Varias veces leí a Arturo Pérez-Reverte en sus artículos semanales azuzar acremente a las personas que se sientan a tu lado, o tú al de ellos, en un avión o en tren, y se convierten en pesadillas durante el trayecto, por sus hábitos y tus manías, que juntas exacerban imperfecciones. Sin embargo, pensaba que, además de divertidos, esos capítulos eran un poquito exagerados. Como para cumplir el compromiso de entregar una colaboración semanal. Ayer tuve que recular el juicio. Me tocó sufrir algo semejante a lo que escribe el creador del Capitán Alatriste: es verdad pura y dura. Sucede.
En el viaje de Buenos Aires a Santa Fe, unas seis horas por carretera, en un día con pronóstico de lluvia en estas partes de la república (lo que podría alargar el tiempo), preparé dos libros para hacer menos tedioso un viaje plano y sin alteraciones en el paisaje desde el segundo piso (y desde el primero) del coche (como llaman a nuestros autobuses). Dos horas para cada libro, dije, y el resto se irá entre el almuerzo que sirven y una siesta a media tarde. Todavía no salíamos de Buenos Aires cuando mis cálculos se estrellaron contra los timbrazos telefónicos y gritos de la señora que viajaba en la última fila, dos atrás de nosotros.
Reloj en mano calculé cuatro horas 18 minutos entre conversaciones con su compungido (supongo) compañero de viaje y sus no sé cuántas llamadas a los amigos, primos y conocidos para informarles a dónde va, en qué parte de la carretera, quién salió del hospital, qué dijo el médico, no así no, a dónde la recogerán, y una larga lista de temas que aunque no quisiera, ni me importara, tuve que escuchar como tormento chino, mientras la señorita azafata del “Flecha bus” no se compadeció de nosotros con una película sino hasta la mitad del viaje, cuando ella había acabado con su tiempo aire o con la paciencia de su compañero de asiento. O con todo a la vez, entre ellas, mi paciencia y buenas intenciones de leer las “Enseñanzas implícitas”, del venerable Philip W. Jackson.

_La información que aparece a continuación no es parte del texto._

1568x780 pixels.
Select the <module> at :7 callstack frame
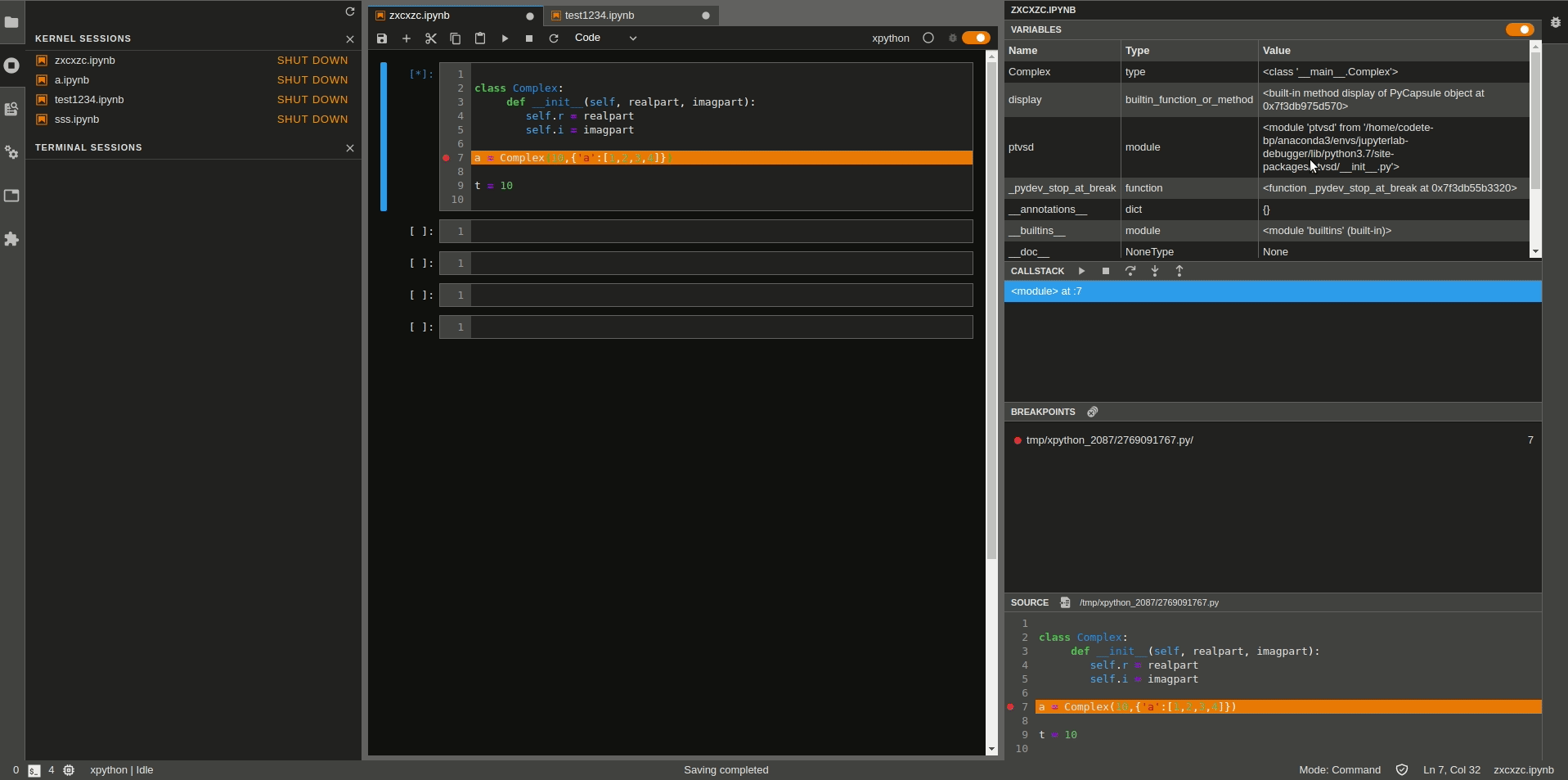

Mis cuatros horas de lectura y plácido tránsito se achicaron. Apenas avancé unas treinta páginas. Y para sacarme el amargo sabor del viaje, solo acerté a escribir estas palabras que no tienen dedicatoria, porque me contuve al final de preguntarle su nombre a la autora del desgraciado día y no dejarlo todo en un irrespetuoso e inmerecido “señora de pelos pintados que viajó a Santa Fe”.